Ear infections occur in about 1 in 10 measles cases and permanent loss of hearing can result.
Diarrhea is reported in about 8% of cases.
These complications are more common among children under 5 years of age and adults over 20 years old.
Even in previously healthy children, measles can be a serious illness requiring hospitalization. As many as 1 out of every 20 children with measles gets pneumonia, and about 1 child in every 1,000 who get measles will develop encephalitis. (This is an inflammation of the brain that can lead to convulsions, and can leave the child deaf or mentally retarded.) For every 1,000 children who get measles, 1 or 2 will die from it. Measles also can make a pregnant woman have a miscarriage, give birth prematurely, or have a low-birth-weight baby.
In developing countries, where malnutrition and vitamin A deficiency are common, measles has been known to kill as many as one out of four people. It is the leading cause of blindness among African children. Measles kills almost 1 million children in the world each year.

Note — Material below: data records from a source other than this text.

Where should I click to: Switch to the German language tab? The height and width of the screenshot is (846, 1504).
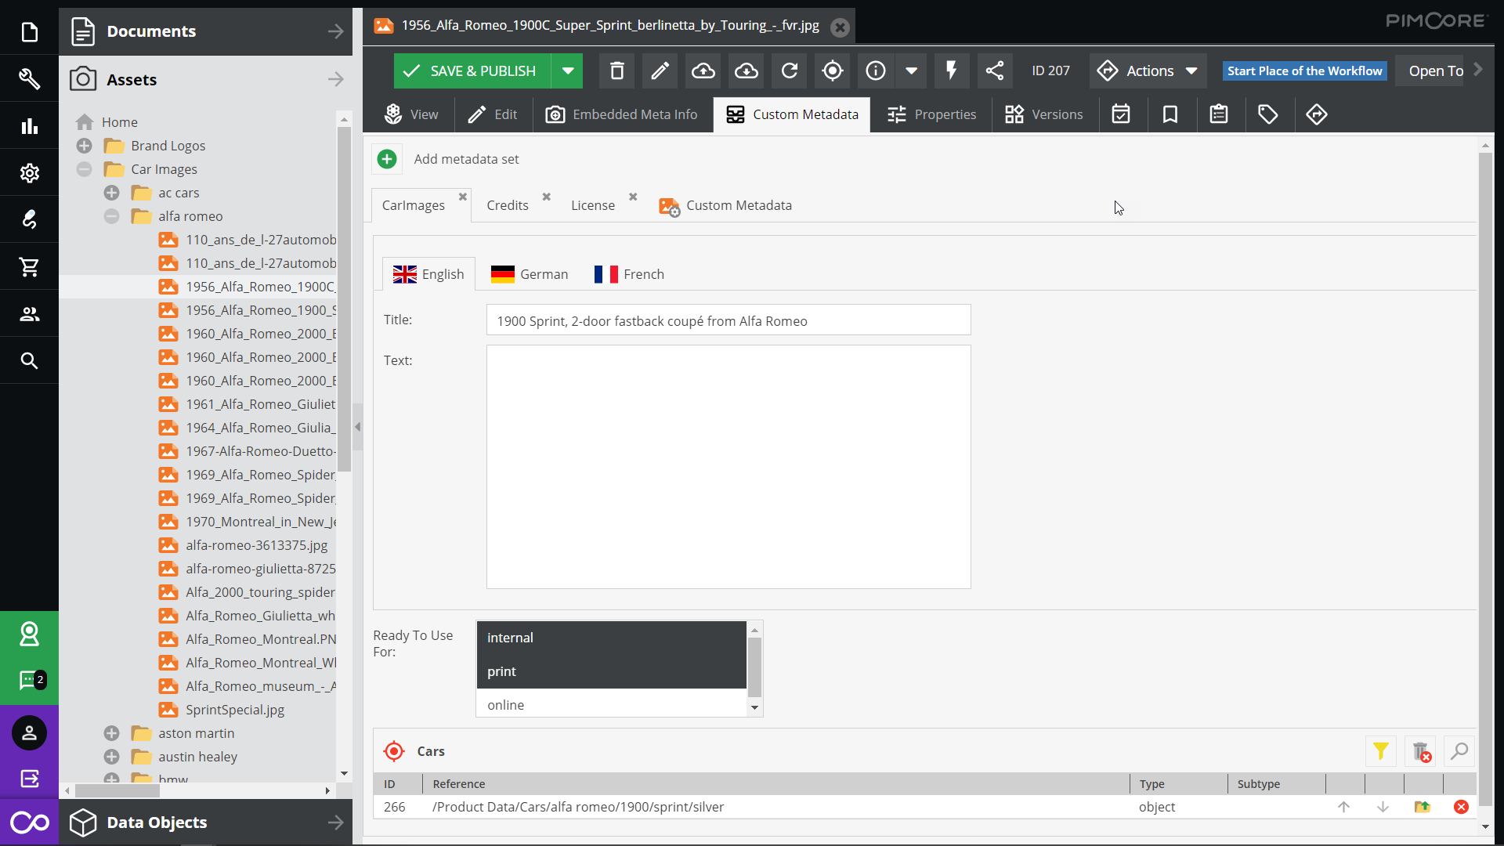(x=530, y=274)
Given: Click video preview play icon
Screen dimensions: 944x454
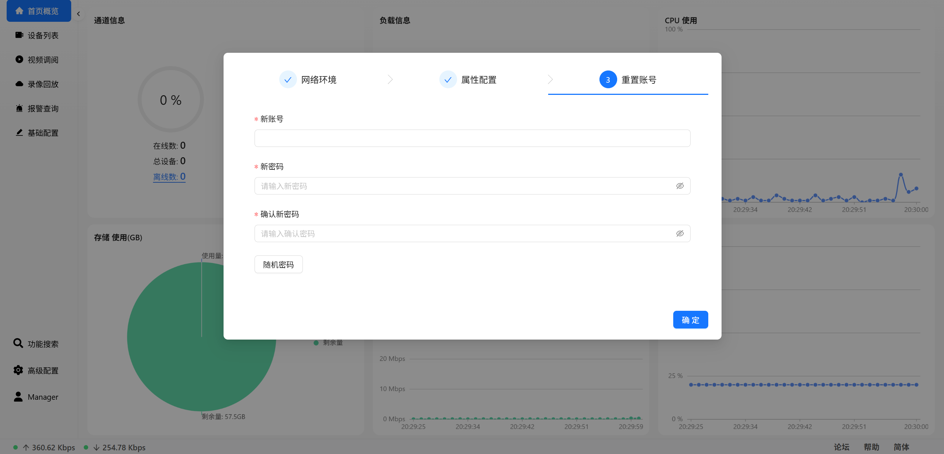Looking at the screenshot, I should tap(19, 59).
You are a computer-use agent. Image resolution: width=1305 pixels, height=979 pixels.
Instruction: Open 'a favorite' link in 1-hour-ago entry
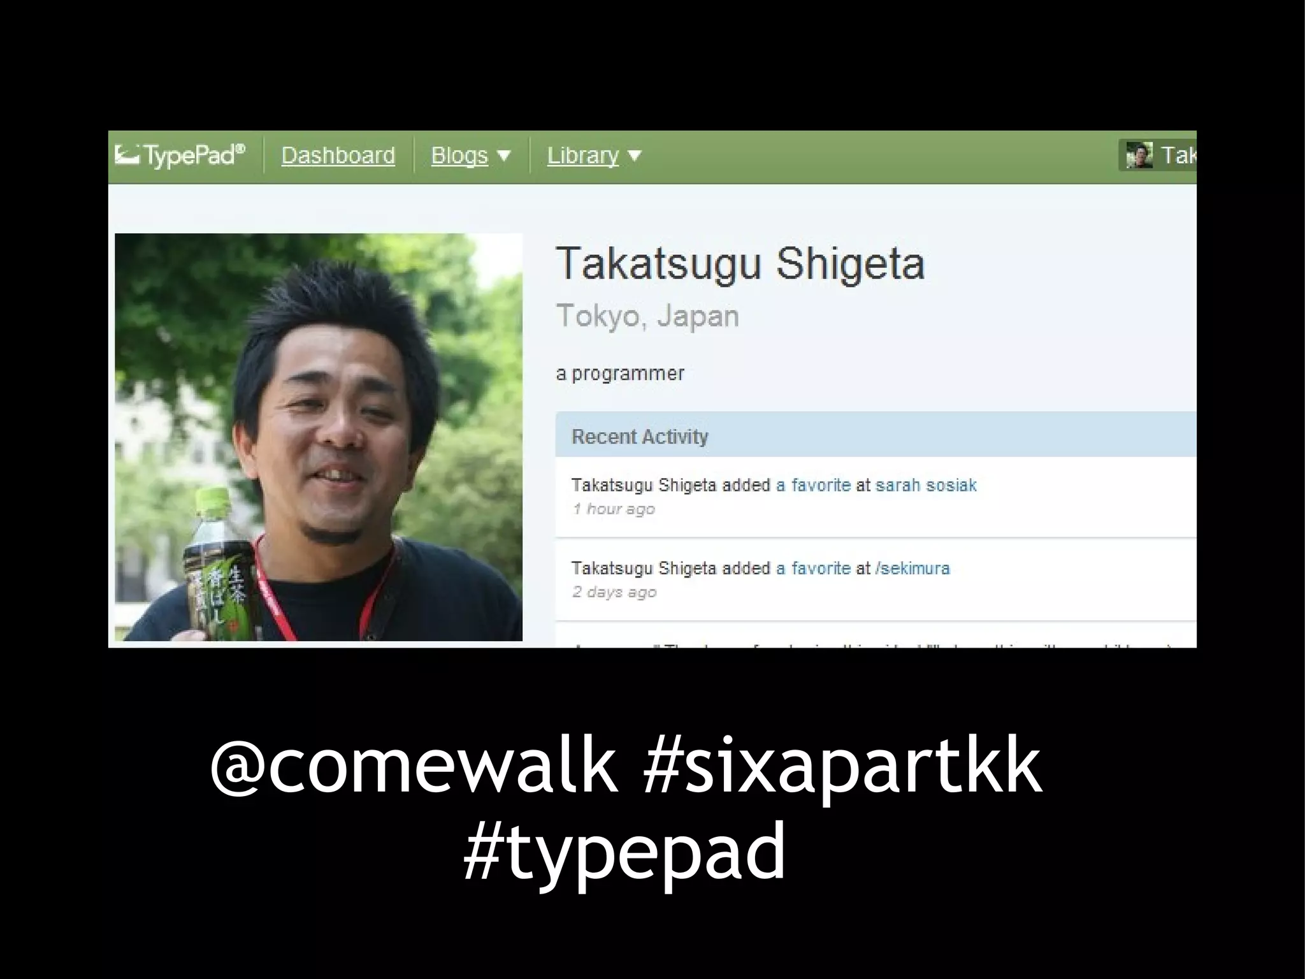813,485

SSPE (subacute sclerosing panencephalitis)
SSPE is a very rare, but fatal degenerative disease of the central nervous system that results from a measles virus infection acquired earlier in life. Analysis of data from an outbreak of measles in the United States during 1989-1991 suggests a rate of 4-11 cases of SSPE per 100,000 cases of measles. A risk factor for developing this disease is measles infection at an early age. Studies in the United Kingdom indicate that 18 out of every 100,000 people who get measles when they are less than a year old will develop SSPE. This is compared to 1.1 per 100,000 in those infected after 5 years of age. On average, the symptoms of SSPE begin 7 to 10 years after measles infection, but they can appear anytime from 1 month to 27 years after infection.

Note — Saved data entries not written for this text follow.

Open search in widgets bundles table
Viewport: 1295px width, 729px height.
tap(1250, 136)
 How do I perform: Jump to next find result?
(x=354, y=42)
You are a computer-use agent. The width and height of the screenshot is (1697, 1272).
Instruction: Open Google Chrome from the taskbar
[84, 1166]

The first signs of SSPE may be changes in personality, a gradual onset of mental deterioration and myoclonia (muscle spasms or jerks). The diagnosis of SSPE is based on signs and symptoms and on test results, such as typical changes observed in electroencephalographs, an elevated anti-measles antibody (IgG) in the serum and cerebrospinal fluid, and typical histologic findings in brain biopsy tissue.
SSPE progresses in stages, which can vary from person to person. In some cases, the cognitive decline may continue for years before progression to more severe neuromuscular disorders are observed, and thus the diagnosis may be delayed or missed. There are reports of remission and some treatments are available; however, the average survival is one to two years.

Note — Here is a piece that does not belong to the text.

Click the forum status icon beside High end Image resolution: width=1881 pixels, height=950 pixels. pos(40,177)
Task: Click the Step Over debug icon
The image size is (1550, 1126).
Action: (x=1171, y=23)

All of the genetic analyses of viral material derived from brain tissue of SSPE patients have revealed sequences of wild-type measles virus, never vaccine virus. There is no evidence that measles vaccine can cause SSPE. Cases of SSPE in patients who have a history of measles vaccination but no knowledge of having had measles either had an undiagnosed rash illness or possibly a mild measles infection early in life due to the presence of maternal antibody. Therefore, physicians should consider SSPE in the differential diagnosis of encephalitis even when the patient does not have a history of measles.